Like all plants, this plant contains proteins known as photolyases, which use blue light to repair DNA damage induced by ultraviolet light. Photolyases have also been found in bacteria and in some animals, but not in human cells. Humans and mammals, on the other hand, possess a homologous protein known as cryptochrome that modulates the circadian clock.

"This is an amazing, and very puzzling, family of proteins, because they do one thing in plants and quite a different thing in mammals, yet these cousins all have the same structure and need the same cofactor, or chemical compound, to become activated," Getzoff says.

"All of these proteins were probably originally responses to sunlight," Hitomi adds. "Sunlight causes DNA damage, so plants need to repair this damage, and they also need to respond to sunlight and seasons for growth and flowering. The human clock is set by exposure to sunlight, but also by when we eat, sleep, and exercise."

In this study, Hitomi set about producing proteins from the Arabidopsis thaliana genes that produce two related photolyase enzymes. These genes had been cloned earlier in the laboratory of co-author Takeshi Todo, Ph.D., of Kyoto University, with whom Hitomi previously studied.

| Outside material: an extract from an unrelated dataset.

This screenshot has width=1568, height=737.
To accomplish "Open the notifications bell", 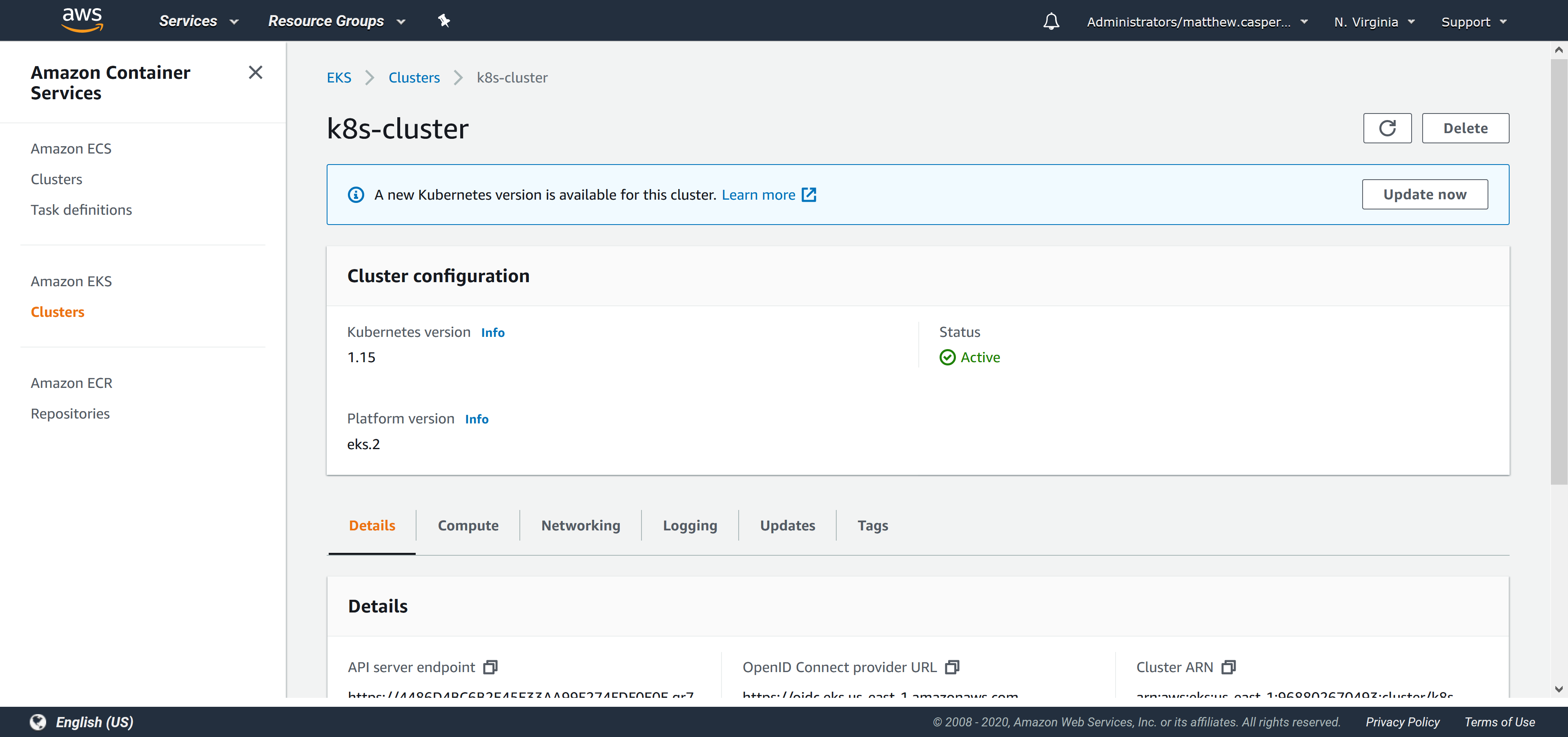I will [1051, 22].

He moved the gene from the plant into E. coli bacteria to produce a lot of the protein, which he then crystallized to determine the atomic structure by using X-ray diffraction. The researchers then produced a variety of mutant proteins in order to test the functional structure of the enzymes.

"We can now look at things that are the same and different between human and mouse cryptochromes and plant photolyases," says Hitomi. "Our results provide a detailed, comparative framework for biological investigations of both of these proteins and their functions."

Not only do the findings have the potential to form the basis of drugs that can ease jet lag and regulate drug metabolism, they may also go some way to explain some fascinating circadian clock disorders that have been found in mice and man, the researchers say. When one of the two cryptochrome clock proteins is deleted, the cycles of the 24-hour body clock lengthen, but when the other is deleted, the clock cycle shortens.

"Nobody has clearly understood what the structural or functional differences are between these two proteins, but we found a single amino acid difference that alters the protein's structure near its active site," Getzoff says. "We show that changing this one element impacts how the proteins work in interesting ways. Next, we are now looking at the interactions of the cryptochromes with their protein partners."